Full Review | Original Score: 2/4 | May 11, 2007
[Director] Ruskin is so awed by his subject that he never gains the distance needed to create a bigger, more powerful picture.
| Original Score: 2.5/4 | May 11, 2007
Will the music of The Hip Hop Project album change your life? Likely, no. Did the process of making it change the lives of those involved in its creation? Undoubtedly. And that, perhaps, is inspiration enough.
| Original Score: 3/4 | May 11, 2007
There is some inspired camera work during some of the performance sequences, but none of the performances themselves stick. It's a shame when a film about the power of music doesn't contain one memorable song.
| May 11, 2007
The live performances sizzle. Expect genuine passion behind the music, even when you wonder, as an M온라인카지노추천 interviewer does during the film, whether these kids are that much more captivating than a million other hip-hop hopefuls.
| Original Score: 3/4 | May 11, 2007
All of this is related in a well-meaning, would-be uplifting but ultimately ham-handed manner somewhere between a PBS documentary and a 온라인카지노추천 movie of the week.
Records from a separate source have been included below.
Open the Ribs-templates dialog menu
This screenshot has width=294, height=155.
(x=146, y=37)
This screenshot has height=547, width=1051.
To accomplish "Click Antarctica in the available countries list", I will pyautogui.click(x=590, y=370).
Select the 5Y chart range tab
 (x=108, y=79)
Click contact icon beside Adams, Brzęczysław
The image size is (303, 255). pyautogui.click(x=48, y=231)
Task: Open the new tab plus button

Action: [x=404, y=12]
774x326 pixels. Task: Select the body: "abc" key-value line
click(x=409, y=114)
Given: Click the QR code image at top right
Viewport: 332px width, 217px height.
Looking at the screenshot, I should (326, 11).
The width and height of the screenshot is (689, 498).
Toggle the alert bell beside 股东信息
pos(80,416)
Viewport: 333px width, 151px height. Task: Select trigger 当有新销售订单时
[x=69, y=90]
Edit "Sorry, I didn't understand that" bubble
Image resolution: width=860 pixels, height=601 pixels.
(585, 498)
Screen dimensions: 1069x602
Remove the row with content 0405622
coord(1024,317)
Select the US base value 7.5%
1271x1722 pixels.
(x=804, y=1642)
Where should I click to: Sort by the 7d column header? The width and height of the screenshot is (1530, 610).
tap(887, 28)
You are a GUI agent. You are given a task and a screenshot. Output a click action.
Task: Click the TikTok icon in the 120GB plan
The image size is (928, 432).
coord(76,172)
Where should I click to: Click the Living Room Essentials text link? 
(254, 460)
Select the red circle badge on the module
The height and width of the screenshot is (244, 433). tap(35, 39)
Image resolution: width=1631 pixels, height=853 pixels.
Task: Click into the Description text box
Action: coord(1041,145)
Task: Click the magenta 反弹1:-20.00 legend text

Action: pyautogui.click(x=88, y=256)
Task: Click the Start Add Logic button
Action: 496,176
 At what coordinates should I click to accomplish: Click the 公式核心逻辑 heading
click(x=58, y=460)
| Original Score: 1.5/4 | May 11, 2007
In fact, it is the tyro director's slapdash structure and pacing that distract from the film's content. A rather haphazard architect of his own material, Ruskin tends to rush certain crucial developments while lingering on more lackluster details.
| Original Score: 2/4 | May 11, 2007
Despite a jumpy narrative, the film works because Kazi speaks to the kids on their level but from a slight elevation, and the honesty and raw emotion he draws out of them come through.
| Original Score: 4/6 | May 10, 2007
The commercial pressure that is often brought to bear on rappers to be scurrilous and offensive. This project, which was produced by Bruce Willis and Queen Latifah, shows that there is another way.
| Original Score: B+ | May 10, 2007
In a nation that's stripped arts instruction from the public schools, the Hip Hop Project seems like a godsend.
| May 10, 2007
The film works best when it pays specific attention to how hard it is to write a rhyme worth hearing.
Full Review | Original Score: 3/4 | May 10, 2007
There's not enough story to the story, which is curious, given that rap is ultimately a tale-telling medium.
| May 10, 2007
The Hip Hop Project has a good heart and more than a little trouble organizing its thoughts.
| Original Score: 2/4 | May 10, 2007
The most impressive accomplishment of Project is not the student-made album, but that when Kazi says cheesy things like 'This is healing through hip-hop,' you actually believe him.
| May 8, 2007
There's an inspirational story lurking within The Hip Hop Project, but directors Matt Ruskin and Scott K. Rosenberg can't quite seem to bring it out.